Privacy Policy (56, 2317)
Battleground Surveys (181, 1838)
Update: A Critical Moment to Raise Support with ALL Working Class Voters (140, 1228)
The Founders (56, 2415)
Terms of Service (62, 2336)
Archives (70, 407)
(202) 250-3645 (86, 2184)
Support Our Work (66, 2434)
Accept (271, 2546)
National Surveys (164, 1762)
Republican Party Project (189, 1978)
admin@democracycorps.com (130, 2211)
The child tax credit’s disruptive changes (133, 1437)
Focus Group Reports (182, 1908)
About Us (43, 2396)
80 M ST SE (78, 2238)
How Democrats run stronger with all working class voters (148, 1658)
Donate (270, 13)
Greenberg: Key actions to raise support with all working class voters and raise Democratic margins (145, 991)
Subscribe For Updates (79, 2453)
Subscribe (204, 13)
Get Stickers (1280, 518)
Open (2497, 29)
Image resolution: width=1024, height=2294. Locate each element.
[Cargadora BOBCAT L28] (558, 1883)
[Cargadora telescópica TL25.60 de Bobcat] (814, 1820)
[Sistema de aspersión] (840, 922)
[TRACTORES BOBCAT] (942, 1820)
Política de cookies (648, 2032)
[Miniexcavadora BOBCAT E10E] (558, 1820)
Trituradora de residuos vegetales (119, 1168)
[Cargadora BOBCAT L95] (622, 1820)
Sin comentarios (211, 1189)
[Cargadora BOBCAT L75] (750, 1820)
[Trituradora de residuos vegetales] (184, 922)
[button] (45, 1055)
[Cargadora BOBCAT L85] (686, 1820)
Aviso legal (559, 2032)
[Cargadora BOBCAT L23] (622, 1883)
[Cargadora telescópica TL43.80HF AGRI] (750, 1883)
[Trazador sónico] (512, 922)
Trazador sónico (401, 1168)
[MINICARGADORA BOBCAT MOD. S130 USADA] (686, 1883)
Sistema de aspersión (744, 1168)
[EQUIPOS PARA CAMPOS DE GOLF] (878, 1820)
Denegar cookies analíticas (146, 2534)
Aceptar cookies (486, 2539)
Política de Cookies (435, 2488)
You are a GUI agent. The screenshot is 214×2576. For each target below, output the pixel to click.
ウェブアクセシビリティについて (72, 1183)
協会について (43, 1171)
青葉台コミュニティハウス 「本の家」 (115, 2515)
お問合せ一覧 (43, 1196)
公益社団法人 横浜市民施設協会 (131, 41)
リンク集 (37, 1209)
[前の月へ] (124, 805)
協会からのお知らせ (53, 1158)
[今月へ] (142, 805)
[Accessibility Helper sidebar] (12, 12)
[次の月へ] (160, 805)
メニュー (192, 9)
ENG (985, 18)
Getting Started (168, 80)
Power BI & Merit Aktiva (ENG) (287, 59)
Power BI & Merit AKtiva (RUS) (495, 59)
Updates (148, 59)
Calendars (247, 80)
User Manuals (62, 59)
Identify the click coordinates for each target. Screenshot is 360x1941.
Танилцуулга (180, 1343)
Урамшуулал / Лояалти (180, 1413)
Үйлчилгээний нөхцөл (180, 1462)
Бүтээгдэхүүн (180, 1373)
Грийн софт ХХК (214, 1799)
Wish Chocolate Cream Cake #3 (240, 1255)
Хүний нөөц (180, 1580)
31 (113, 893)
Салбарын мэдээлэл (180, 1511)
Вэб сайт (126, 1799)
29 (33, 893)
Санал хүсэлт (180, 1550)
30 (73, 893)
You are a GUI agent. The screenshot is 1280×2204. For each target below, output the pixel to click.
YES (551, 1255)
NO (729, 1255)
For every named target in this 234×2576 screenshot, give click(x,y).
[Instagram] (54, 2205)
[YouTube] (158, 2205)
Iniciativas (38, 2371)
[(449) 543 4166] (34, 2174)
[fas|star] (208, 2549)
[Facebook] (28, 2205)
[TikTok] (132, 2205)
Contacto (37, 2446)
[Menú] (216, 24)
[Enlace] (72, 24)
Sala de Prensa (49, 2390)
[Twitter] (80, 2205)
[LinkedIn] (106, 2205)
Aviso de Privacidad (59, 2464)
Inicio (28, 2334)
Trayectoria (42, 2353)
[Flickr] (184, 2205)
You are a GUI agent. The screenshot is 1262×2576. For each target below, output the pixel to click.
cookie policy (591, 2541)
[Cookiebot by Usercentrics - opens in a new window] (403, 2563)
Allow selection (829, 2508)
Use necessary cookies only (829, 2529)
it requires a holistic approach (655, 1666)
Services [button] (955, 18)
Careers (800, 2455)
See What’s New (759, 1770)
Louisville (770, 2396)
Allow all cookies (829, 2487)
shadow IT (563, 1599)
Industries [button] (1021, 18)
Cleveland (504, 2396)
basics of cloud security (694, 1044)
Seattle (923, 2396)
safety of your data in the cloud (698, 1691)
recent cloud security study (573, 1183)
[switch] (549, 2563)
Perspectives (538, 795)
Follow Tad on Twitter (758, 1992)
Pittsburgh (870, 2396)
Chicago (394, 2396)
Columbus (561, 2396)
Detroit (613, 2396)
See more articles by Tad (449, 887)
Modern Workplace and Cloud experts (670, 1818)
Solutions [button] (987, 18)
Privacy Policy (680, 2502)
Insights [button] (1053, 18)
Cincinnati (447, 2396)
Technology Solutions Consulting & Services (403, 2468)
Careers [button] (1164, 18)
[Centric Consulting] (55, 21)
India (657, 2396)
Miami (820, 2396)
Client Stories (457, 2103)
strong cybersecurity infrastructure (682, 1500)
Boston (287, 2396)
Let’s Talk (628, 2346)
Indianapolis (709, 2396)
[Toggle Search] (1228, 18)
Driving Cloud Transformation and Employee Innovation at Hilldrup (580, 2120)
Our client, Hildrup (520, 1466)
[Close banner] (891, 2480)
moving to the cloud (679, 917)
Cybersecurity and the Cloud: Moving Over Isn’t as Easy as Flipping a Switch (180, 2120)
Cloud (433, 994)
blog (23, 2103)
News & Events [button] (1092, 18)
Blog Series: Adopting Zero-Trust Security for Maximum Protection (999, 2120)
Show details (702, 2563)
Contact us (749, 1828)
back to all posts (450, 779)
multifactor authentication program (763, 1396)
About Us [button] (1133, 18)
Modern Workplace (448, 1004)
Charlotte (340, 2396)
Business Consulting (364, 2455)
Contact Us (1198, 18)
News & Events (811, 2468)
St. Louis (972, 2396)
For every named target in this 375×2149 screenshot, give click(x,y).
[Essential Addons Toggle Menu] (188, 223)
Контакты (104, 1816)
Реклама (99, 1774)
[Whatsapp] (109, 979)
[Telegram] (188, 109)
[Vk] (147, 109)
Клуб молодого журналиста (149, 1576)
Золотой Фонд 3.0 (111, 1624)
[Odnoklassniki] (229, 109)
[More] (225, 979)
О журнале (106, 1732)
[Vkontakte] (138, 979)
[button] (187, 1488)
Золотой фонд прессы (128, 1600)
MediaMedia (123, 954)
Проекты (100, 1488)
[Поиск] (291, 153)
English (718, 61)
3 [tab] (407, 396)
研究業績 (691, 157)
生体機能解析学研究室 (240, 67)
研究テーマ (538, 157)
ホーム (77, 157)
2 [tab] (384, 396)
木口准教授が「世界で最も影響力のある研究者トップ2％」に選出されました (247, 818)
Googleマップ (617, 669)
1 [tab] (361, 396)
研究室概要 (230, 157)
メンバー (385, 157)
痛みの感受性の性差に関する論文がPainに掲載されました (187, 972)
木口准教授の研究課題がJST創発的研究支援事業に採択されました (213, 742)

◇ ◇ ◇ ◇

--- TRY IT ---
Print the material above once more, exactly.

--- RESULT BELOW ---
Privacy Policy (56, 2317)
Battleground Surveys (181, 1838)
Update: A Critical Moment to Raise Support with ALL Working Class Voters (140, 1228)
The Founders (56, 2415)
Terms of Service (62, 2336)
Archives (70, 407)
(202) 250-3645 (86, 2184)
Support Our Work (66, 2434)
Accept (271, 2546)
National Surveys (164, 1762)
Republican Party Project (189, 1978)
admin@democracycorps.com (130, 2211)
The child tax credit’s disruptive changes (133, 1437)
Focus Group Reports (182, 1908)
About Us (43, 2396)
80 M ST SE (78, 2238)
How Democrats run stronger with all working class voters (148, 1658)
Donate (270, 13)
Greenberg: Key actions to raise support with all working class voters and raise Democratic margins (145, 991)
Subscribe For Updates (79, 2453)
Subscribe (204, 13)
Get Stickers (1280, 518)
Open (2497, 29)
Image resolution: width=1024, height=2294. Locate each element.
[Cargadora BOBCAT L28] (558, 1883)
[Cargadora telescópica TL25.60 de Bobcat] (814, 1820)
[Sistema de aspersión] (840, 922)
[TRACTORES BOBCAT] (942, 1820)
Política de cookies (648, 2032)
[Miniexcavadora BOBCAT E10E] (558, 1820)
Trituradora de residuos vegetales (119, 1168)
[Cargadora BOBCAT L95] (622, 1820)
Sin comentarios (211, 1189)
[Cargadora BOBCAT L75] (750, 1820)
[Trituradora de residuos vegetales] (184, 922)
[button] (45, 1055)
[Cargadora BOBCAT L85] (686, 1820)
Aviso legal (559, 2032)
[Cargadora BOBCAT L23] (622, 1883)
[Cargadora telescópica TL43.80HF AGRI] (750, 1883)
[Trazador sónico] (512, 922)
Trazador sónico (401, 1168)
[MINICARGADORA BOBCAT MOD. S130 USADA] (686, 1883)
Sistema de aspersión (744, 1168)
[EQUIPOS PARA CAMPOS DE GOLF] (878, 1820)
Denegar cookies analíticas (146, 2534)
Aceptar cookies (486, 2539)
Política de Cookies (435, 2488)
You are a GUI agent. The screenshot is 214×2576. For each target below, output the pixel to click.
ウェブアクセシビリティについて (72, 1183)
協会について (43, 1171)
青葉台コミュニティハウス 「本の家」 (115, 2515)
お問合せ一覧 (43, 1196)
公益社団法人 横浜市民施設協会 (131, 41)
リンク集 (37, 1209)
[前の月へ] (124, 805)
協会からのお知らせ (53, 1158)
[今月へ] (142, 805)
[Accessibility Helper sidebar] (12, 12)
[次の月へ] (160, 805)
メニュー (192, 9)
ENG (985, 18)
Getting Started (168, 80)
Power BI & Merit Aktiva (ENG) (287, 59)
Power BI & Merit AKtiva (RUS) (495, 59)
Updates (148, 59)
Calendars (247, 80)
User Manuals (62, 59)
Identify the click coordinates for each target. Screenshot is 360x1941.
Танилцуулга (180, 1343)
Урамшуулал / Лояалти (180, 1413)
Үйлчилгээний нөхцөл (180, 1462)
Бүтээгдэхүүн (180, 1373)
Грийн софт ХХК (214, 1799)
Wish Chocolate Cream Cake #3 (240, 1255)
Хүний нөөц (180, 1580)
31 (113, 893)
Салбарын мэдээлэл (180, 1511)
Вэб сайт (126, 1799)
29 (33, 893)
Санал хүсэлт (180, 1550)
30 (73, 893)
You are a GUI agent. The screenshot is 1280×2204. For each target below, output the pixel to click.
YES (551, 1255)
NO (729, 1255)
For every named target in this 234×2576 screenshot, give click(x,y).
[Instagram] (54, 2205)
[YouTube] (158, 2205)
Iniciativas (38, 2371)
[(449) 543 4166] (34, 2174)
[fas|star] (208, 2549)
[Facebook] (28, 2205)
[TikTok] (132, 2205)
Contacto (37, 2446)
[Menú] (216, 24)
[Enlace] (72, 24)
Sala de Prensa (49, 2390)
[Twitter] (80, 2205)
[LinkedIn] (106, 2205)
Aviso de Privacidad (59, 2464)
Inicio (28, 2334)
Trayectoria (42, 2353)
[Flickr] (184, 2205)
You are a GUI agent. The screenshot is 1262×2576. For each target below, output the pixel to click.
cookie policy (591, 2541)
[Cookiebot by Usercentrics - opens in a new window] (403, 2563)
Allow selection (829, 2508)
Use necessary cookies only (829, 2529)
it requires a holistic approach (655, 1666)
Services [button] (955, 18)
Careers (800, 2455)
See What’s New (759, 1770)
Louisville (770, 2396)
Allow all cookies (829, 2487)
shadow IT (563, 1599)
Industries [button] (1021, 18)
Cleveland (504, 2396)
basics of cloud security (694, 1044)
Seattle (923, 2396)
safety of your data in the cloud (698, 1691)
recent cloud security study (573, 1183)
[switch] (549, 2563)
Perspectives (538, 795)
Follow Tad on Twitter (758, 1992)
Pittsburgh (870, 2396)
Chicago (394, 2396)
Columbus (561, 2396)
Detroit (613, 2396)
See more articles by Tad (449, 887)
Modern Workplace and Cloud experts (670, 1818)
Solutions [button] (987, 18)
Privacy Policy (680, 2502)
Insights [button] (1053, 18)
Cincinnati (447, 2396)
Technology Solutions Consulting & Services (403, 2468)
Careers [button] (1164, 18)
[Centric Consulting] (55, 21)
India (657, 2396)
Miami (820, 2396)
Client Stories (457, 2103)
strong cybersecurity infrastructure (682, 1500)
Boston (287, 2396)
Let’s Talk (628, 2346)
Indianapolis (709, 2396)
[Toggle Search] (1228, 18)
Driving Cloud Transformation and Employee Innovation at Hilldrup (580, 2120)
Our client, Hildrup (520, 1466)
[Close banner] (891, 2480)
moving to the cloud (679, 917)
Cybersecurity and the Cloud: Moving Over Isn’t as Easy as Flipping a Switch (180, 2120)
Cloud (433, 994)
blog (23, 2103)
News & Events [button] (1092, 18)
Blog Series: Adopting Zero-Trust Security for Maximum Protection (999, 2120)
Show details (702, 2563)
Contact us (749, 1828)
back to all posts (450, 779)
multifactor authentication program (763, 1396)
About Us [button] (1133, 18)
Modern Workplace (448, 1004)
Charlotte (340, 2396)
Business Consulting (364, 2455)
Contact Us (1198, 18)
News & Events (811, 2468)
St. Louis (972, 2396)
For every named target in this 375×2149 screenshot, give click(x,y).
[Essential Addons Toggle Menu] (188, 223)
Контакты (104, 1816)
Реклама (99, 1774)
[Whatsapp] (109, 979)
[Telegram] (188, 109)
[Vk] (147, 109)
Клуб молодого журналиста (149, 1576)
Золотой Фонд 3.0 (111, 1624)
[Odnoklassniki] (229, 109)
[More] (225, 979)
О журнале (106, 1732)
[Vkontakte] (138, 979)
[button] (187, 1488)
Золотой фонд прессы (128, 1600)
MediaMedia (123, 954)
Проекты (100, 1488)
[Поиск] (291, 153)
English (718, 61)
3 [tab] (407, 396)
研究業績 (691, 157)
生体機能解析学研究室 (240, 67)
研究テーマ (538, 157)
ホーム (77, 157)
2 [tab] (384, 396)
木口准教授が「世界で最も影響力のある研究者トップ2％」に選出されました (247, 818)
Googleマップ (617, 669)
1 [tab] (361, 396)
研究室概要 (230, 157)
メンバー (385, 157)
痛みの感受性の性差に関する論文がPainに掲載されました (187, 972)
木口准教授の研究課題がJST創発的研究支援事業に採択されました (213, 742)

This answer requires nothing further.